**What to produce:**
The part below that opens with the line containing "Image resolution: width=718" and closes with the line containing "You are a computer-use" should be copied exactly, minus any pictures.

**Data for review:**
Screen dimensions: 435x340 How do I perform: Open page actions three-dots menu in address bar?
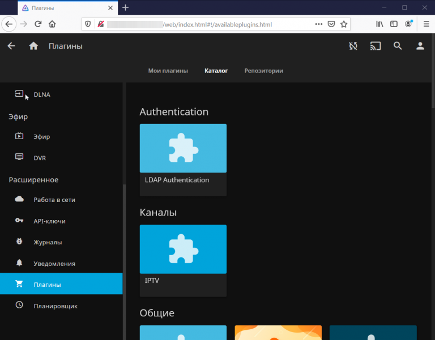pyautogui.click(x=319, y=24)
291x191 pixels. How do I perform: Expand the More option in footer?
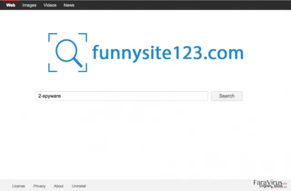click(278, 186)
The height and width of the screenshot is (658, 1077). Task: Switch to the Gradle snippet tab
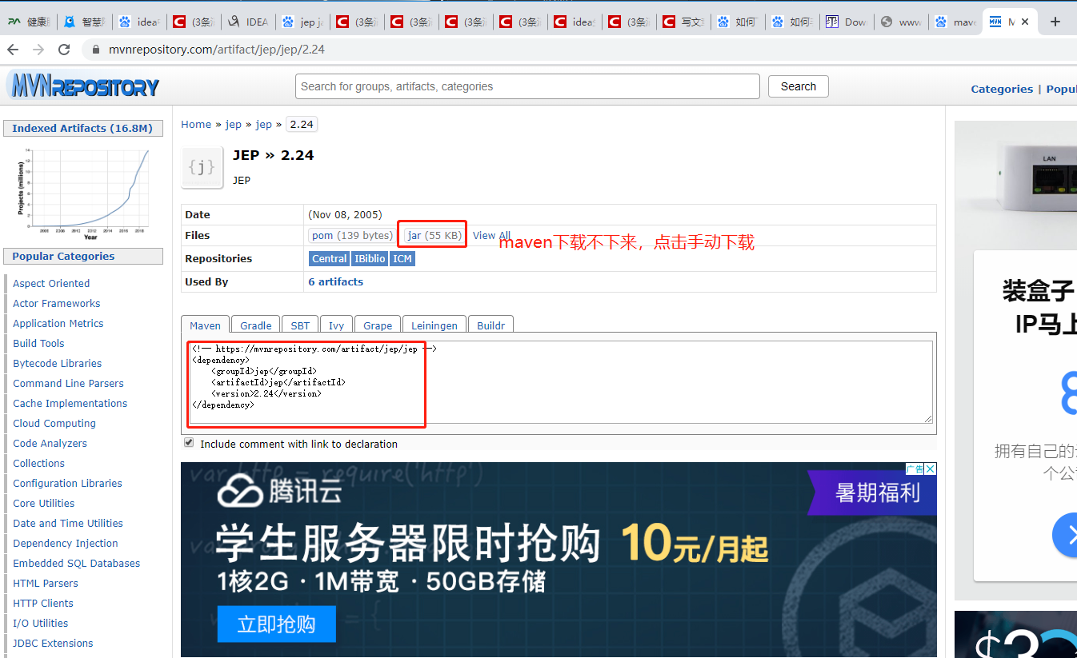click(x=254, y=325)
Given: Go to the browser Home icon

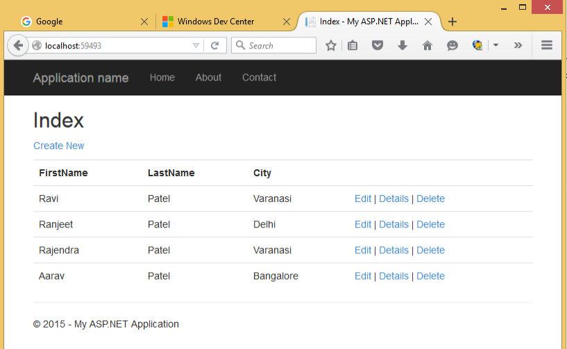Looking at the screenshot, I should coord(428,46).
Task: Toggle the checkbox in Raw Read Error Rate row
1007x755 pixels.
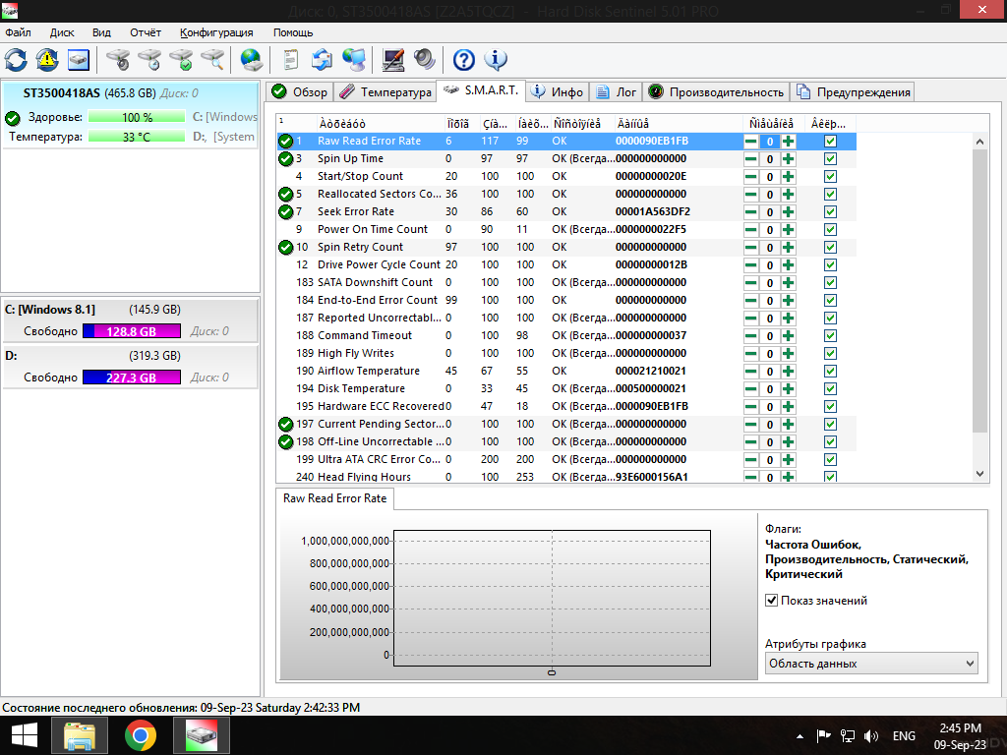Action: coord(830,142)
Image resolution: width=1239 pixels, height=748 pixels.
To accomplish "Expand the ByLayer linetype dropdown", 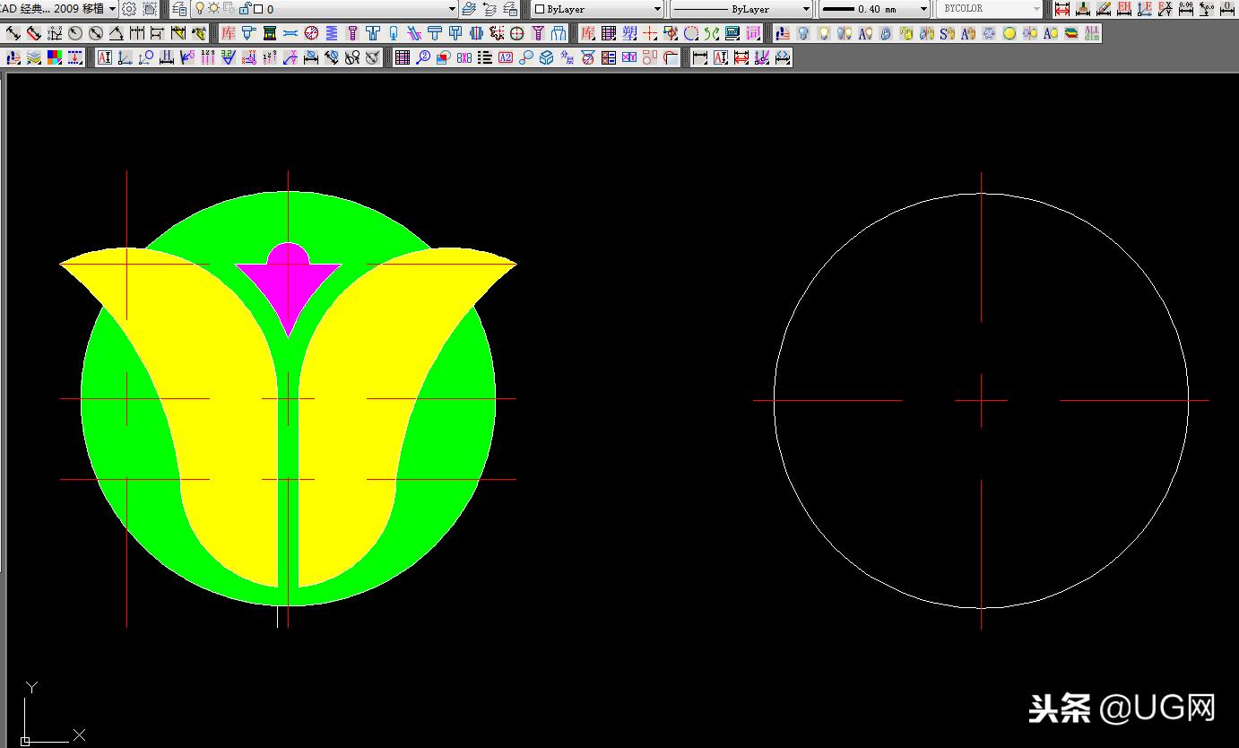I will pyautogui.click(x=806, y=9).
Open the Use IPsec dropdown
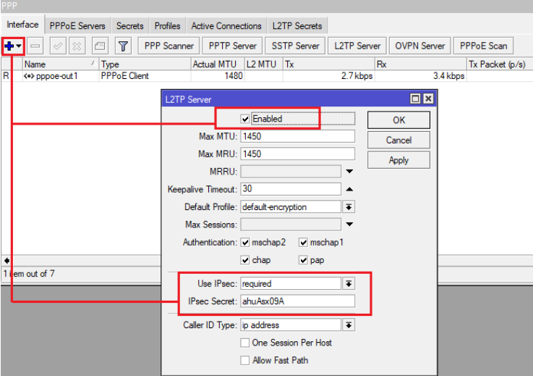Viewport: 533px width, 376px height. pos(349,284)
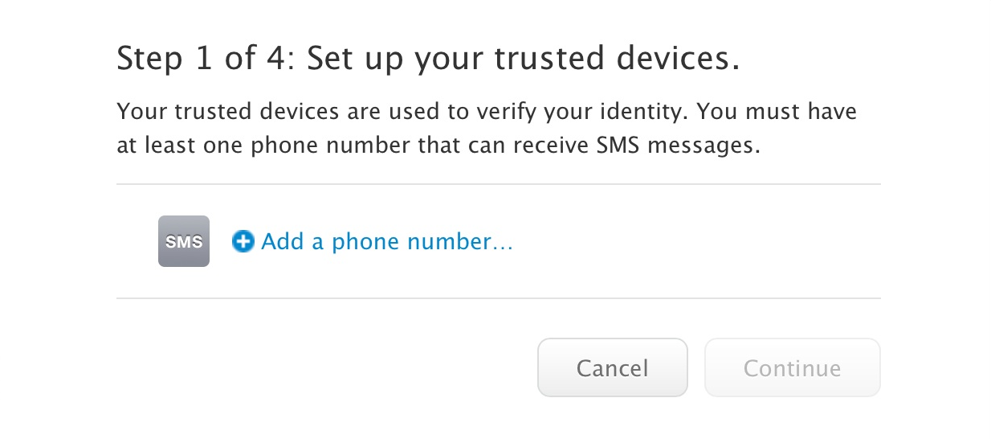
Task: Open the 'Add a phone number…' link
Action: (386, 241)
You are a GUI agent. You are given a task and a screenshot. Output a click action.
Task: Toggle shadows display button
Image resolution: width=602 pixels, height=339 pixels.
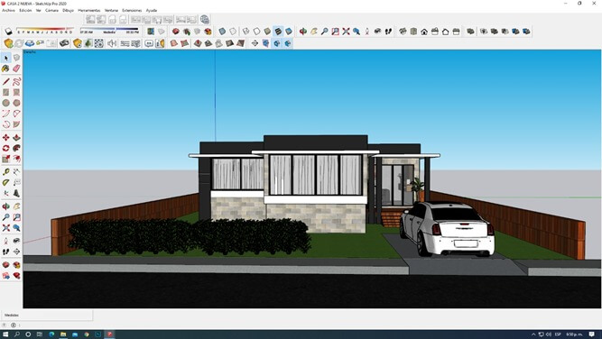click(9, 32)
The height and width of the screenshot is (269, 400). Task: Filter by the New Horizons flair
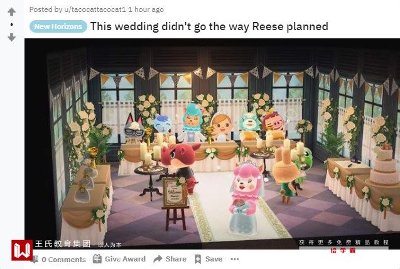point(58,26)
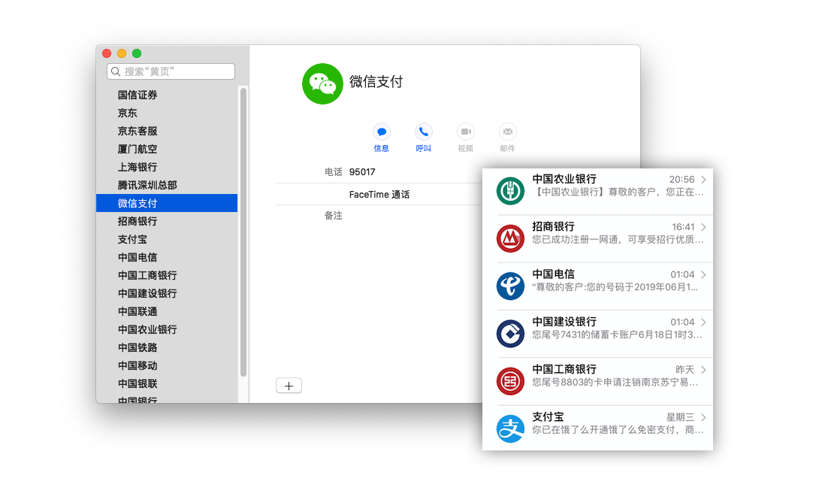The width and height of the screenshot is (813, 497).
Task: Select 京东客服 in the contact list
Action: coord(138,131)
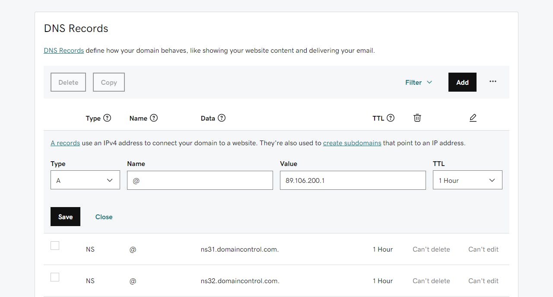Click the Add record button

pyautogui.click(x=462, y=82)
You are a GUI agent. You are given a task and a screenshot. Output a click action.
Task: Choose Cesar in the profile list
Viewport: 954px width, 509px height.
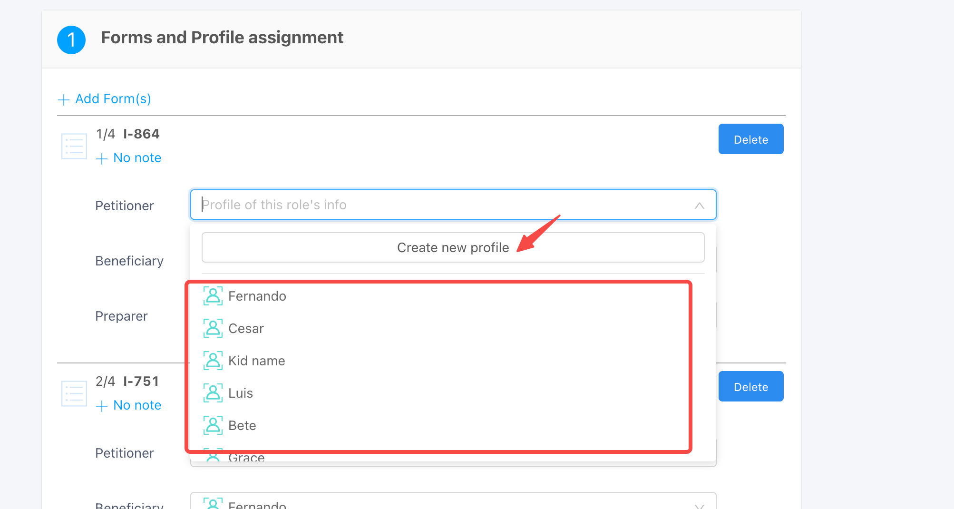tap(246, 329)
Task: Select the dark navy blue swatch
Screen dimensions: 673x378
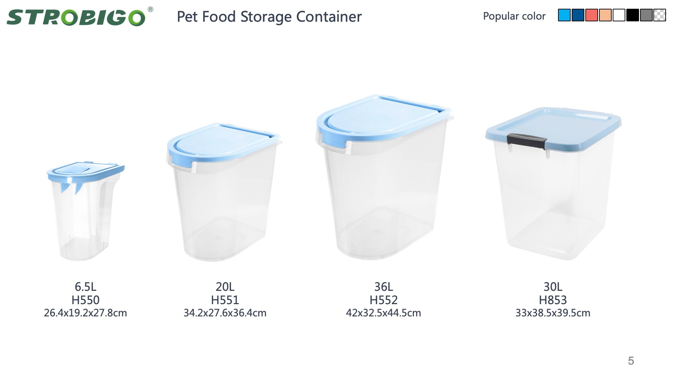Action: pyautogui.click(x=578, y=15)
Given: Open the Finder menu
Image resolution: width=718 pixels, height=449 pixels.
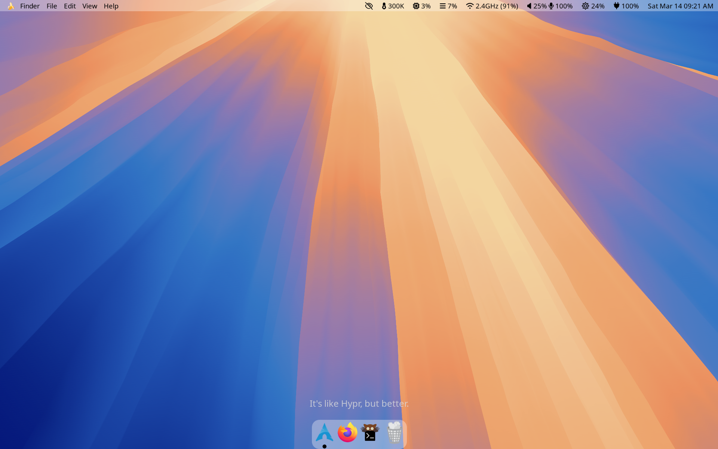Looking at the screenshot, I should (x=30, y=6).
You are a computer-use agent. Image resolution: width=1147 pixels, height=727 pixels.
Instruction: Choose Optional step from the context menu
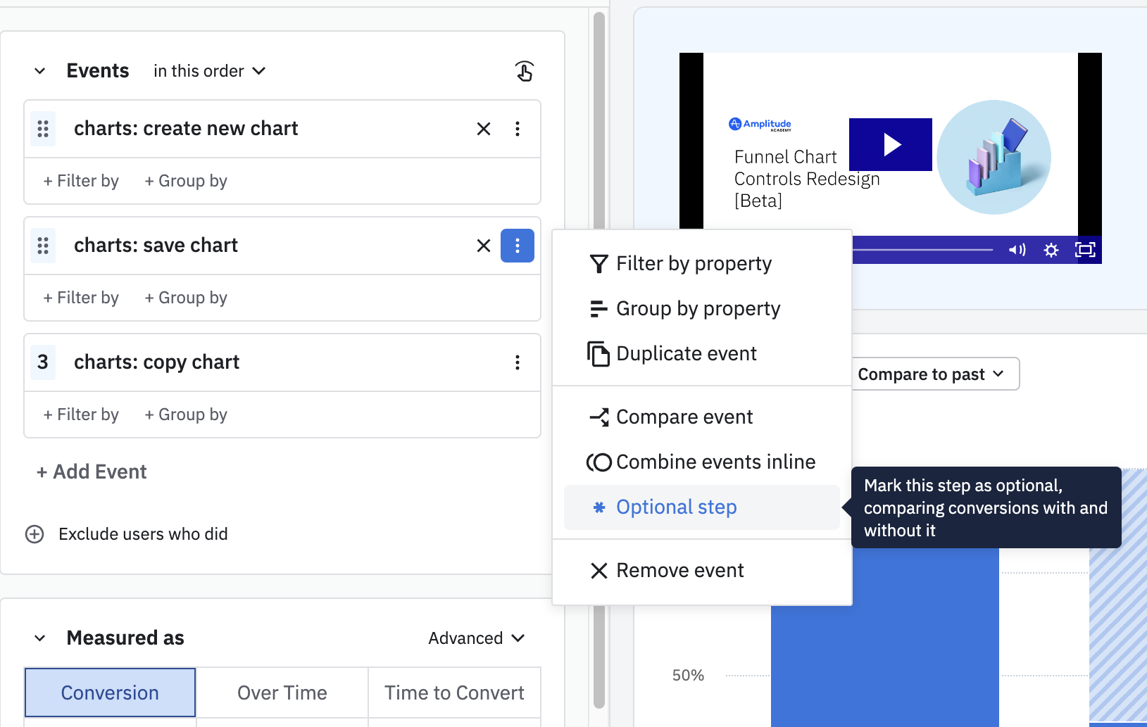676,507
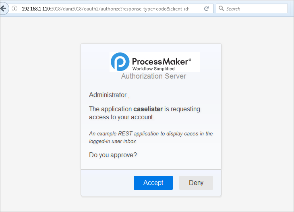Click the blue ProcessMaker circle logo

[x=120, y=62]
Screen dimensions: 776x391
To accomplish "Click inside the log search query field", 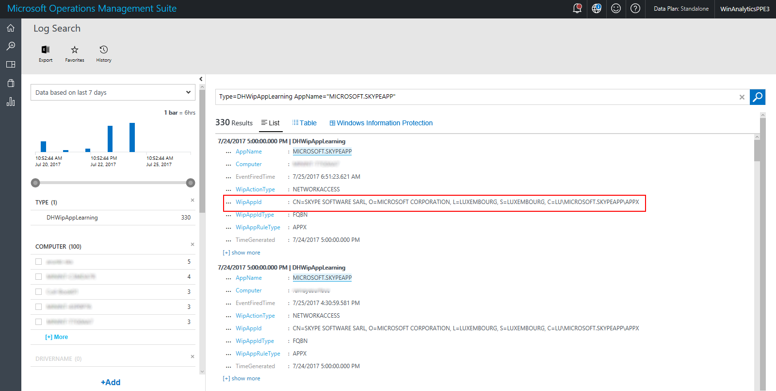I will pos(475,97).
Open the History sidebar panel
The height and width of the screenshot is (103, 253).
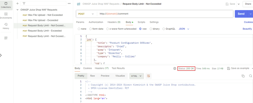click(x=6, y=26)
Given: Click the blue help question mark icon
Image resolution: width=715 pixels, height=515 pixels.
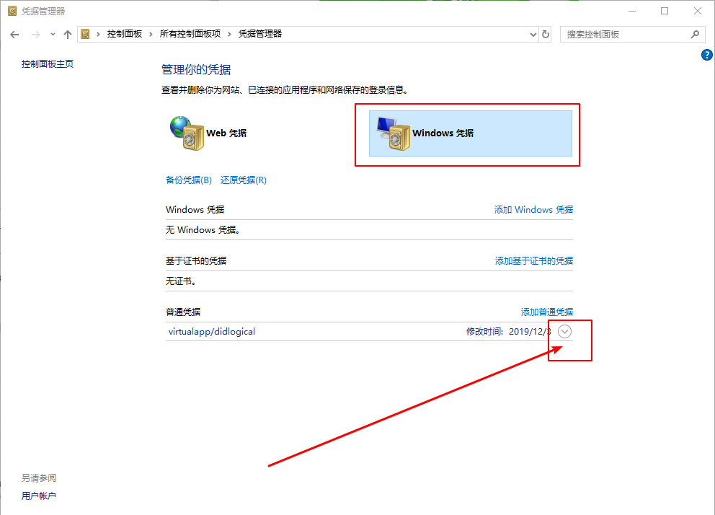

**Your response:**
Image resolution: width=718 pixels, height=449 pixels.
Looking at the screenshot, I should (x=30, y=6).
You are a computer-use agent. Image resolution: width=1147 pixels, height=727 pixels.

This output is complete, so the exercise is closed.